Publicly, county leaders say the plant will shut down in 2031. But behind closed doors, some officials are already preparing for the possibility of another extension. The justification? Financial efficiency, trash volume, lack of alternatives—the same talking points that have kept the plant alive this long. Internal memos have floated options ranging from rebuilding to renegotiating long-term contracts.
If these efforts succeed, it would mean decades more of incineration, pollution, and health concerns for nearby residents. And it would signal to the public that promises mean nothing. Communities were told this plant was temporary.
Then they were told it would close.
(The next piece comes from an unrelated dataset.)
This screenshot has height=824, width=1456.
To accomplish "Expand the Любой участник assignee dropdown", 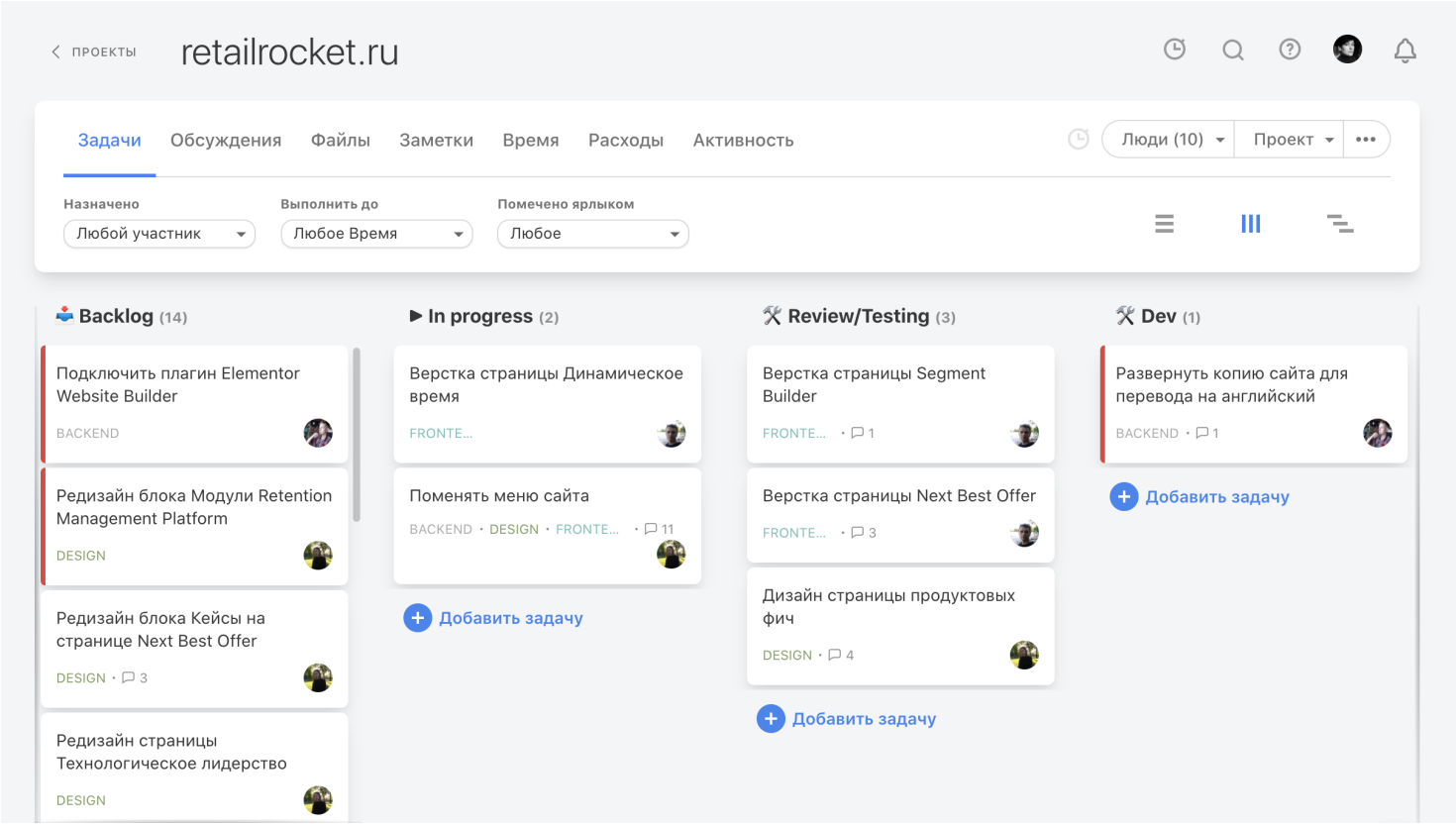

If they’re told that again, why would they believe it? The quiet efforts to extend operations prove that without loud, organized pressure, this story will keep repeating itself.
10. No one has been held accountable for the damage.

The Dickerson plant has operated for nearly 30 years with little oversight and even less accountability. In that time, thousands of tons of trash have been burned, toxic ash has been produced, and families nearby have reported lasting health effects.
Yet no one has resigned. No one has been fired. No agency has admitted failure. No company has been held responsible. The cost of this failure is being paid by the public—not just in dollars, but in trust, health, and quality of life. And unless someone is forced to answer for what’s happened here, the harm will keep compounding. Accountability isn’t just about punishment—it’s about making sure this never happens again. And right now, there’s no sign of that on the horizon.